Supercritical-fluid synthesis of FeF₂ and CoF₂ Li-ion conversion materials

The synthesis of the Li-ion conversion candidates, FeF₂ and CoF₂, obtained from the single source organometallic precursors [Fe(tta)₃] (tta = C₈H₄F₃O ₂S), and [Co(hfac)₂·2H₂O] (hfac = C ₅H₁F₆O₂), respectively, via a novel supercritical fluid (SCF) method is presented. The nature of the synthesis led to highly-crystalline FeF₂ and CoF₂ powders requiring no additional thermal treatment.
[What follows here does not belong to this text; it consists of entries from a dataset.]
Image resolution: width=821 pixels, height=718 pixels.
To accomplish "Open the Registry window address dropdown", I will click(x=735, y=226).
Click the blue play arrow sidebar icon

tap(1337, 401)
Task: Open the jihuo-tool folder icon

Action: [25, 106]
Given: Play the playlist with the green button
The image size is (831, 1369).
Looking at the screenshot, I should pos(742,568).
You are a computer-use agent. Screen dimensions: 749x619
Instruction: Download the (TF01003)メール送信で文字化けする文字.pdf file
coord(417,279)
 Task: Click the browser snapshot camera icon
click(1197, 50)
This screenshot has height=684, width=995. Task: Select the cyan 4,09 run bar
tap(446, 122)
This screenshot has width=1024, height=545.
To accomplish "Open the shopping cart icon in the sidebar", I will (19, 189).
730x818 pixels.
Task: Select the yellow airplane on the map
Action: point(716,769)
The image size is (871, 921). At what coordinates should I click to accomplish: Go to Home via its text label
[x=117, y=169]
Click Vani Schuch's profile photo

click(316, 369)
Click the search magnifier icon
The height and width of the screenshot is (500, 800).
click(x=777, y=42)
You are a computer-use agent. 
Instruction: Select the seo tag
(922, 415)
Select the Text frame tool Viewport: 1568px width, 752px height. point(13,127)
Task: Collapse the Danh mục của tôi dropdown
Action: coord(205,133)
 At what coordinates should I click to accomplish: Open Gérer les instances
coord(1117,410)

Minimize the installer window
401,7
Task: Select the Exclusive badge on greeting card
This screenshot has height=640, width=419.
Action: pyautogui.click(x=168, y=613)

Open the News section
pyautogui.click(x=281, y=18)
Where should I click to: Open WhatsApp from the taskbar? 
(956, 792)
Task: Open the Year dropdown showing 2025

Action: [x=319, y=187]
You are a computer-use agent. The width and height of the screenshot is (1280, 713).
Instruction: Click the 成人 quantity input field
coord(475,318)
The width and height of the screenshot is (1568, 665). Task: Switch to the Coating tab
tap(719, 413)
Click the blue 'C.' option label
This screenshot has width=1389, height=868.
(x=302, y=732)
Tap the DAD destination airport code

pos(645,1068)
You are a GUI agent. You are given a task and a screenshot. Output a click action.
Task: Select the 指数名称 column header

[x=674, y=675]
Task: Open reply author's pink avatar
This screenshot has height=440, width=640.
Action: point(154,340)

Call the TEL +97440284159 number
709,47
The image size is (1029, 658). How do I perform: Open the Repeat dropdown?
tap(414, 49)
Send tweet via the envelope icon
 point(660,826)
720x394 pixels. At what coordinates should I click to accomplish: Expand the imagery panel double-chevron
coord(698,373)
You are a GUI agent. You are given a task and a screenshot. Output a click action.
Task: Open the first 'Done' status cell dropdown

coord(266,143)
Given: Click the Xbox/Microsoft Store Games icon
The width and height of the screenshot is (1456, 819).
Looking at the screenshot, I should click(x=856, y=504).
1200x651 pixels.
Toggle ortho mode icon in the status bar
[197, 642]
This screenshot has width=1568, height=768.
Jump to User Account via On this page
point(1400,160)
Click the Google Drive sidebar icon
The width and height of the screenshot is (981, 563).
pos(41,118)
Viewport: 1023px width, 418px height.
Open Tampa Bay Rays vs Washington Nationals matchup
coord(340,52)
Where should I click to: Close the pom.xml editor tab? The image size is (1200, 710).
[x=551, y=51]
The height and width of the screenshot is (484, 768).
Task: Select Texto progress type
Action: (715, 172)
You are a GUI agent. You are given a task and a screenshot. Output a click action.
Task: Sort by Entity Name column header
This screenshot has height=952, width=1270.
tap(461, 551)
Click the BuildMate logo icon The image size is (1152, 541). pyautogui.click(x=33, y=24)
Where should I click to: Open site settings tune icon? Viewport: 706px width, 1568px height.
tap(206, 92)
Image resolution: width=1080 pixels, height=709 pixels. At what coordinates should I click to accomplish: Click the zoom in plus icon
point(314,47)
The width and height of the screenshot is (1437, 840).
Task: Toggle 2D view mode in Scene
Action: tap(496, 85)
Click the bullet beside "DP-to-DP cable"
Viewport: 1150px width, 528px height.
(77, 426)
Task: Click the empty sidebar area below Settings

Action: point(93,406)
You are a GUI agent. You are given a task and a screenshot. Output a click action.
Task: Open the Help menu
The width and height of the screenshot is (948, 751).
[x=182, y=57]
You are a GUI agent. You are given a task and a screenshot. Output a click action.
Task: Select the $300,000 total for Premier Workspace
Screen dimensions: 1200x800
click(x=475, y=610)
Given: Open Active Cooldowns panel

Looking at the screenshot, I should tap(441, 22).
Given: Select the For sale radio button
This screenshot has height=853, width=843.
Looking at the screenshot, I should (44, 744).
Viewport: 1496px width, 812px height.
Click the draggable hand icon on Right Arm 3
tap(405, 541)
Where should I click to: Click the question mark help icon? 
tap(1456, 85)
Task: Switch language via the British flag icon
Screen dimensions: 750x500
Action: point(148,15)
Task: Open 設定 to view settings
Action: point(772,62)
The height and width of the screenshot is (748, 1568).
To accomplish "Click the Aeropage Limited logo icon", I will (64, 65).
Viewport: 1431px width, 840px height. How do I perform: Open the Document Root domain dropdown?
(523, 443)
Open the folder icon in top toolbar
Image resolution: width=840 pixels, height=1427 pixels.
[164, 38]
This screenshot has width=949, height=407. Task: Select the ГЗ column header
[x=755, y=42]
The as-obtained powders were investigated for use as potential positive Li-ion conversion electrodes by means of chronopotentiometric measurements. The FeF₂ cells displayed high initial capacities following electrochemical conversion (up to ∼1100 mA h g^-1 at a potential of 1.0 V vs. Li/Li⁺), with appreciable cyclic behaviour over 25 discharge-charge cycles. The deposition of a ∼5 nm layer of amorphous carbon onto the surface of the active material following SCF treatment, likely facilitated adequate electron transport through an otherwise poorly conducting FeF₂ phase. Similarly, CoF₂ cells displayed high initial capacities (up to ∼650 mA h g^-1 at a potential of 1.2 V vs. Li/Li⁺), although significant capacity fading ensued in the subsequent cycles. Ex situ XRD measurements confirmed a poor reversibility in the conversion sequence for CoF₂, with a complete loss of CoF₂ crystallinity and the sole presence of a crystalline LiF phase following charging.